Hace más o menos una semana, un tal Diego Simonet salió campeón de un torneo en el continente viejo. Jugaba al handball, ese deporte que es como el fútbol pero con la mano.

Los amigos y familiares dicen que fue un espectáculo. Dicen que el estadio explotaba, que había cientos de europeos de azul y de blanco colmando la tribuna y que el flash de las cámaras iluminaba más que las luces del complejo.

Dicen que eludió a verdaderos gigantes, que no tembló frente a franceses con barba ni vikingos de casi dos metros. Dicen que en la cancha fue multifunción, que sacó a pasear a la defensa y que le dio de probar algunas rosquitas al arquero.

Dicen que lo vivieron como un Superclásico argentino, que con cada gol del Chino, como gustan llamarlo, se les gastaba la voz y se les erizaba la piel. Algunos dicen que, justo a minutos del final, los ojos se les llenaron de basuritas y empezaron a lagrimear. Dicen que lo que vieron era historia de la buena, esa que no está en los libros pero tampoco se olvida.

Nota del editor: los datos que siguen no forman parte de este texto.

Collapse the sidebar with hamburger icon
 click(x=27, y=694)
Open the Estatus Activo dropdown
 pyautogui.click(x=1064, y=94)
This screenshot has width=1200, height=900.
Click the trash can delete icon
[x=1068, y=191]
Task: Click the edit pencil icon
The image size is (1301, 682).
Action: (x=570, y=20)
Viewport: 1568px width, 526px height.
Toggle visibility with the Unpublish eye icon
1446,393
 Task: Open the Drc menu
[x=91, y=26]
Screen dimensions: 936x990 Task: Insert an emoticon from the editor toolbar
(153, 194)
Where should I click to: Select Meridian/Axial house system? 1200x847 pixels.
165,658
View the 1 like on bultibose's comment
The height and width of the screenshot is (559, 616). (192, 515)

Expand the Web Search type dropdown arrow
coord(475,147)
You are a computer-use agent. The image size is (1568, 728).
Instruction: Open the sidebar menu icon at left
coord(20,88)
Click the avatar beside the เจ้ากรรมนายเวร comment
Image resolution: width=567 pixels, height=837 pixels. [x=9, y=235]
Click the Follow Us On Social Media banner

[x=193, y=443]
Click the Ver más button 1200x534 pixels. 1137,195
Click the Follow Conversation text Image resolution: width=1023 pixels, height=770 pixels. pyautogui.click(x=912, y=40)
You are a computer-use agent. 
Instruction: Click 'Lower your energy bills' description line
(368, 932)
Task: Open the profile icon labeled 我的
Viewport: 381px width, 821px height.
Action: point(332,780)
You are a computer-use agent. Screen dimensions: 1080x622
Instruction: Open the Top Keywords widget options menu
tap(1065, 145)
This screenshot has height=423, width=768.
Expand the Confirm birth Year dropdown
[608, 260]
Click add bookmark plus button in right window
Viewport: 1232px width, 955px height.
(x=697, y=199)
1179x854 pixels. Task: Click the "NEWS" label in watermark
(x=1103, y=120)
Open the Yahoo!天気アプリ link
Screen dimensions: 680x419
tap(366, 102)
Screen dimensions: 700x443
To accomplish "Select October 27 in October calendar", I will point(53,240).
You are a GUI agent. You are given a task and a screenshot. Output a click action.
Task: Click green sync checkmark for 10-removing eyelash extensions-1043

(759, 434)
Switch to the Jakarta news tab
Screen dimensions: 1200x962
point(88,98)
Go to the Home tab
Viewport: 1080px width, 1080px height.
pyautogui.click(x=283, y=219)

Los que decían eran muchos, los mismos muchos que ayer con tristeza dijeron que Diego Simonet tenía que abandonar las canchas por unos meses, porque dicen que en un partido chocó contra dos murallas que intentaba sobrevolar. Dicen, además, que como un loco quiso volver a entrar pese a que los ligamentos cruzados de su rodilla estaban dañados. Dicen que aquel hecho desafortunado conmovió a millones.

Dicen que ya se suman dos Messis sin Olímpicos, y que la seis albiceleste estará guardada impecable en el armario esperando la magia de su dueño, impaciente por más fintas y dobles suspendidos. Dicen que también, Los Gladiadores van a pelear como siempre y como nunca, en honor a la ausencia del compañero caído.

Sin embargo, la mayoría dice y asegura que antes de lo previsto estará pincelando jugadas con la número tres, porque tiene un no sé qué que lo hace especial. Las viejos sabios dicen que es más que argentino o chino. Dicen que Diego Simonet es de otro planeta.